■ **Exercise**
Go through the data below line by line and report how many lines contain "photo", giving only that figure.
==== Data records
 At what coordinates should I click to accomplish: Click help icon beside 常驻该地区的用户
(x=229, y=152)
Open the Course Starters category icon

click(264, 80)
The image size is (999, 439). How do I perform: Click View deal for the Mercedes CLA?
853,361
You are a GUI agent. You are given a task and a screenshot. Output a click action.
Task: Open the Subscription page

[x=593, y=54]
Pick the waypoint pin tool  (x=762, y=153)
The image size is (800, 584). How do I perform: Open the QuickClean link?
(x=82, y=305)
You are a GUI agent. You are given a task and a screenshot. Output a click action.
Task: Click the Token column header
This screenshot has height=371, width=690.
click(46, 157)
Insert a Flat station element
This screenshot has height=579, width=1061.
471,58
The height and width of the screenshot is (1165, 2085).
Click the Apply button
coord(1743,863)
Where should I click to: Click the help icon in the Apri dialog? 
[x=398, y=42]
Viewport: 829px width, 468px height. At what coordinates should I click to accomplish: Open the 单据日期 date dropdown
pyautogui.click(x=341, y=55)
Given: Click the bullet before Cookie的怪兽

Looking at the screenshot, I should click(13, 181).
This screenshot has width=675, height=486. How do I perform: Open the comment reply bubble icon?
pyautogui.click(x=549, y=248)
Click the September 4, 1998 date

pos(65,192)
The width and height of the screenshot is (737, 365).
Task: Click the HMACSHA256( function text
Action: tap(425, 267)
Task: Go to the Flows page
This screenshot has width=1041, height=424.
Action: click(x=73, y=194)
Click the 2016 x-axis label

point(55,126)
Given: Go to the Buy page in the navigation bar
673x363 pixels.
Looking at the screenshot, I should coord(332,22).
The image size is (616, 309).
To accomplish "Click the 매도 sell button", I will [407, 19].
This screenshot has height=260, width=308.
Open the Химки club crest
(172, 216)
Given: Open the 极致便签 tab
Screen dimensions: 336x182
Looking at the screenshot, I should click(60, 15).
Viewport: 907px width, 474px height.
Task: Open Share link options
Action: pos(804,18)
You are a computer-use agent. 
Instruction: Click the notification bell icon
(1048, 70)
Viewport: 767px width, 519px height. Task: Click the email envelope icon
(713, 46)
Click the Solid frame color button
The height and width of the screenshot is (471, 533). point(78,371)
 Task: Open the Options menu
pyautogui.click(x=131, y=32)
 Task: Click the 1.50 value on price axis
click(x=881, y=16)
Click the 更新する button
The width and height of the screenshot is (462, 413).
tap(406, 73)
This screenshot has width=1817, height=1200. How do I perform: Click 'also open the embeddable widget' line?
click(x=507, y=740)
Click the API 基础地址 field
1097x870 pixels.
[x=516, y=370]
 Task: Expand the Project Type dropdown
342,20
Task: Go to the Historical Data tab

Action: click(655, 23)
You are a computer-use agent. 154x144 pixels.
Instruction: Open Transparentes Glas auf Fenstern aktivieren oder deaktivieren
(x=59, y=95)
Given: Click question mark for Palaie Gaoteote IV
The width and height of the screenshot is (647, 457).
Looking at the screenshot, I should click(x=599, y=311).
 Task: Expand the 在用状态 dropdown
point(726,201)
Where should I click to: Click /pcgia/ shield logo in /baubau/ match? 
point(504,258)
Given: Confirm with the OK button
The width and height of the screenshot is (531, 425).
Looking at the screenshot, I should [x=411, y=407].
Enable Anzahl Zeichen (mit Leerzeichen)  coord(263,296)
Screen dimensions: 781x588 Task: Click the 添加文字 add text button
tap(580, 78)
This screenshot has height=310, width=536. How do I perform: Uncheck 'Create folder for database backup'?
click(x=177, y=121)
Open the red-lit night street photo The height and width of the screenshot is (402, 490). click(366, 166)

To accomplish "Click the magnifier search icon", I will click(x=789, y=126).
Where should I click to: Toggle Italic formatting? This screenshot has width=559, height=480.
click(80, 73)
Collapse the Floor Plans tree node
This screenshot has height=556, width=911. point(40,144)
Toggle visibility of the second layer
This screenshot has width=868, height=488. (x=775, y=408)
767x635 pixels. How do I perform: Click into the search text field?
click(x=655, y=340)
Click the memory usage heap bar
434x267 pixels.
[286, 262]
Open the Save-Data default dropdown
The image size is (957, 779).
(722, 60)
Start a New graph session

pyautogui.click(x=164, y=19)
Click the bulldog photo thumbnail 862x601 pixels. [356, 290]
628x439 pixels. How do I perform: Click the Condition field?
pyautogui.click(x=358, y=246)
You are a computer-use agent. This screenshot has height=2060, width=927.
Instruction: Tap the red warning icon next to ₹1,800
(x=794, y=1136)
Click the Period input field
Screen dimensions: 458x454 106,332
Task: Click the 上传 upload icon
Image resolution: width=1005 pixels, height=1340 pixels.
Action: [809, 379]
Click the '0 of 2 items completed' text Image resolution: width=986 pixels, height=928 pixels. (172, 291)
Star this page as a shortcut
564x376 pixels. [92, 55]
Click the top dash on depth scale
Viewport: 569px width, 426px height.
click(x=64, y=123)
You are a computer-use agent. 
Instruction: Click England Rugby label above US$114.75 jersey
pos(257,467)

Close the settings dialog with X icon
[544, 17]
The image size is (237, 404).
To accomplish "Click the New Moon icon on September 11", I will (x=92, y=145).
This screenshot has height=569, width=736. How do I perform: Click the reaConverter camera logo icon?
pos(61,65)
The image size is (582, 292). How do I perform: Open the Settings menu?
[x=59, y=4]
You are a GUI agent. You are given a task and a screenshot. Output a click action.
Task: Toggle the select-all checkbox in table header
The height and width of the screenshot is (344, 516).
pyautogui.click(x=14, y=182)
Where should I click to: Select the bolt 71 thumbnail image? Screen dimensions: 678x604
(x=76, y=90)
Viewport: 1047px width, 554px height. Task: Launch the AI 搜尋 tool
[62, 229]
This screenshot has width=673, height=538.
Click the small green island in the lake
========
■ **Output of the exercise**
2